Key features include: Plain C/C++ implementation without any dependencies, Apple silicon is a first-class citizen - optimized via ARM NEON, Accelerate and Metal frameworks, AVX, AVX2, AVX512 and AMX support for x86 architectures, RVV, ZVFH, ZFH, ZICBOP and ZIHINTPAUSE support for RISC-V architectures, 1.5-bit, 2-bit, 3-bit, 4-bit, 5-bit, 6-bit, and 8-bit integer quantization for faster inference and reduced memory use, Custom CUDA kernels for running LLMs on NVIDIA GPUs (support for AMD GPUs via HIP and Moore Threads GPUs via MUSA), Vulkan and SYCL backend support, CPU+GPU hybrid inference to partially accelerate models larger than the total VRAM capacity.

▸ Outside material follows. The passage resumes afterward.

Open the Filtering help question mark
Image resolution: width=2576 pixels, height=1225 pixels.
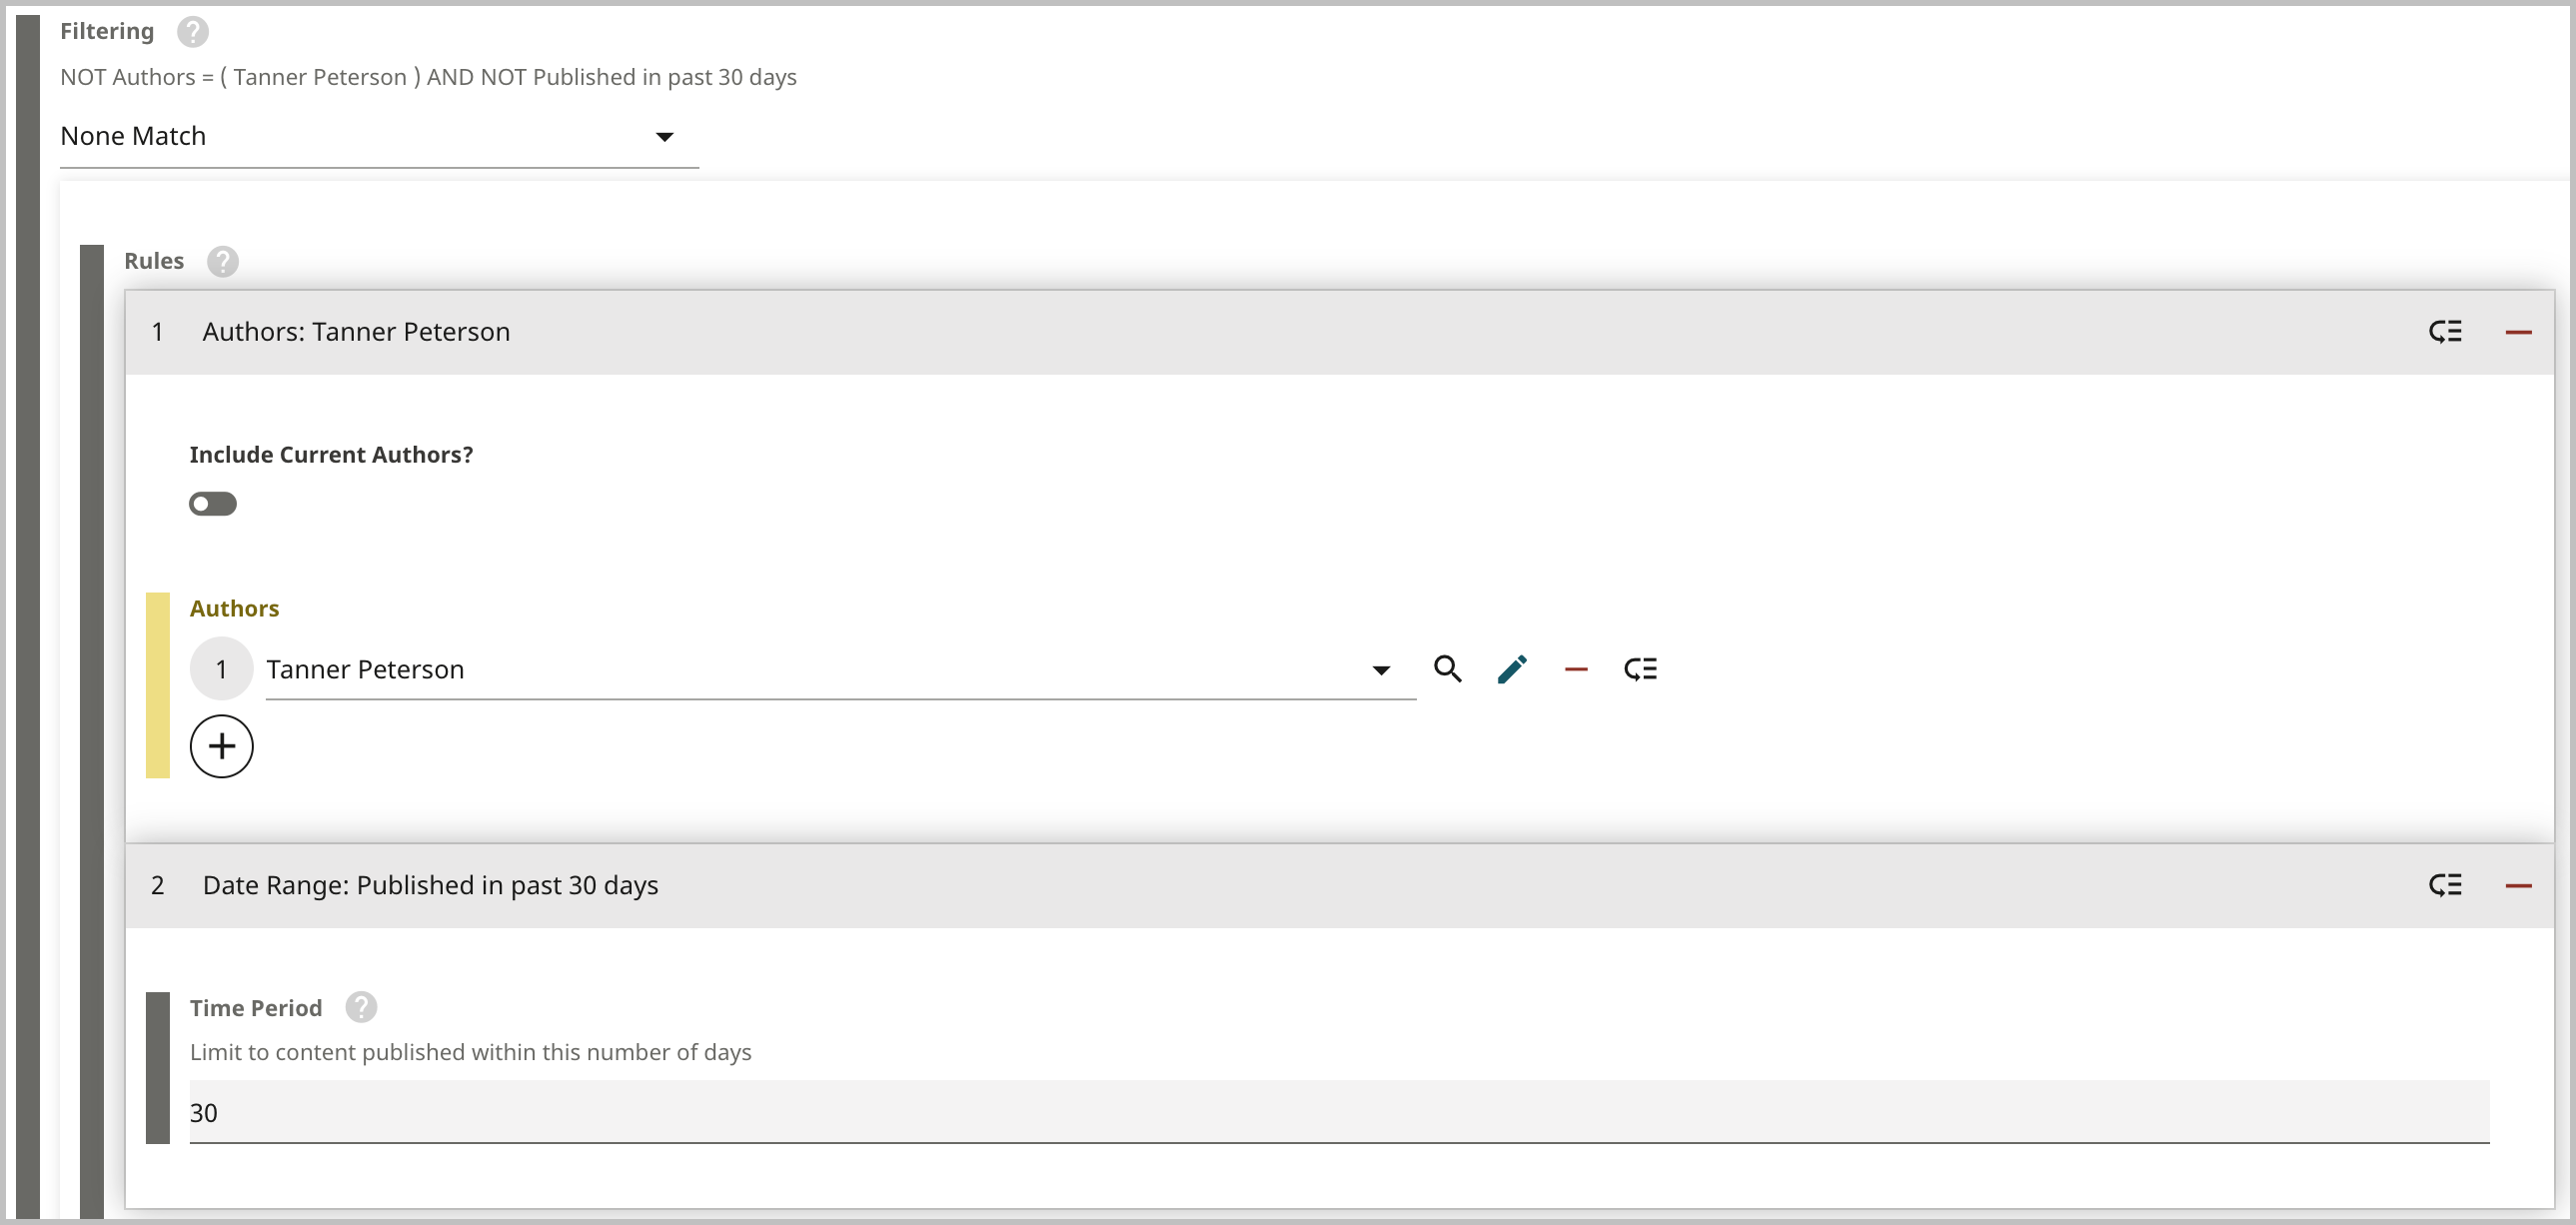193,32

llama.cpp is commonly used for: Real-time language translation for applications, Chatbot development for customer service, Content generation for blogs and articles, Sentiment analysis for social media monitoring, Code generation and assistance for developers, Personalized recommendations in e-commerce.
llama.cpp integrates with: TensorFlow for model training, PyTorch for deep learning frameworks, Hugging Face Transformers for model access, Docker for containerization, Kubernetes for orchestration, Flask for web application deployment, FastAPI for building APIs, Streamlit for interactive data applications, Unity for game development, OpenAI API for enhanced functionalities.
Sentdex
Creator at Python & AI YouTube
3 mentions
llama.cpp has a public GitHub repository with 101,000 stars.
Based on user reviews and social mentions, the most common pain points are: down, breaking.
Based on 99 social mentions analyzed, 11% of sentiment is positive, 89% neutral, and 0% negative.